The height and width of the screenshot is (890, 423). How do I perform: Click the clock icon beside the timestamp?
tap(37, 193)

---

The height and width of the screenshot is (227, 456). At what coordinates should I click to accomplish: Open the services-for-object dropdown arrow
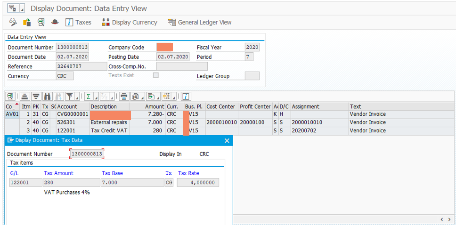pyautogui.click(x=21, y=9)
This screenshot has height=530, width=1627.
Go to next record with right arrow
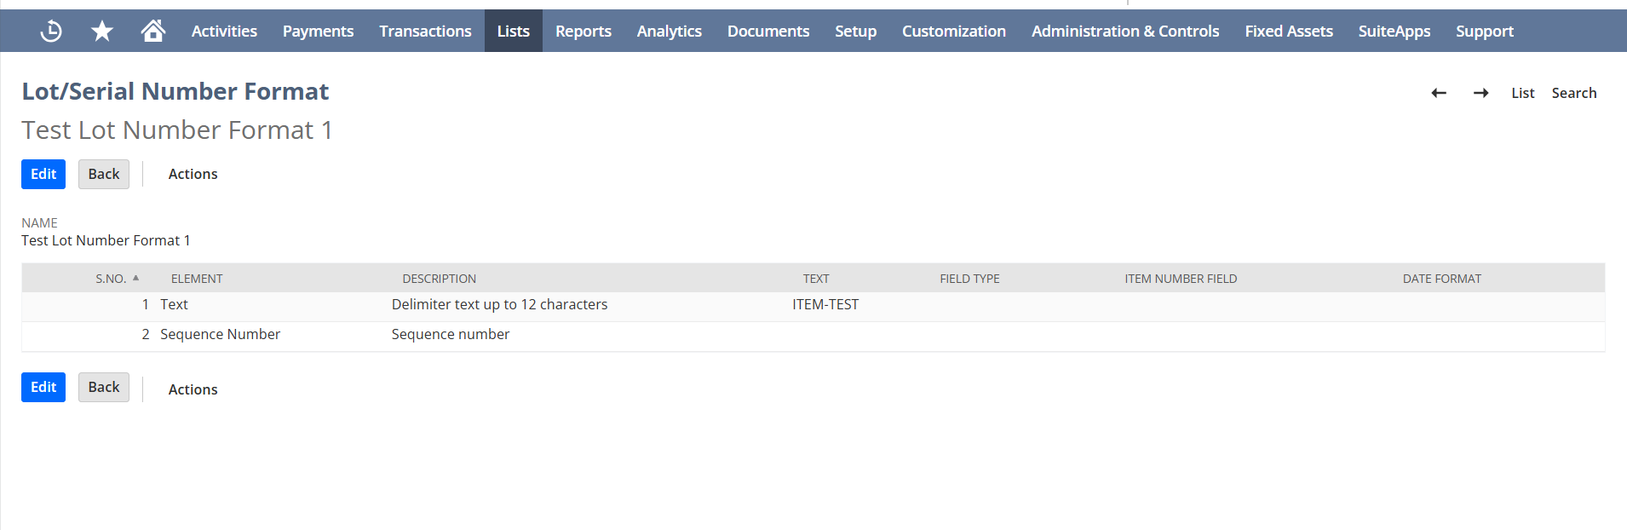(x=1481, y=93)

Request: Count the lines in the entries above that contain the word "arrow", and reply with that number alone.

Solution to the exercise: 2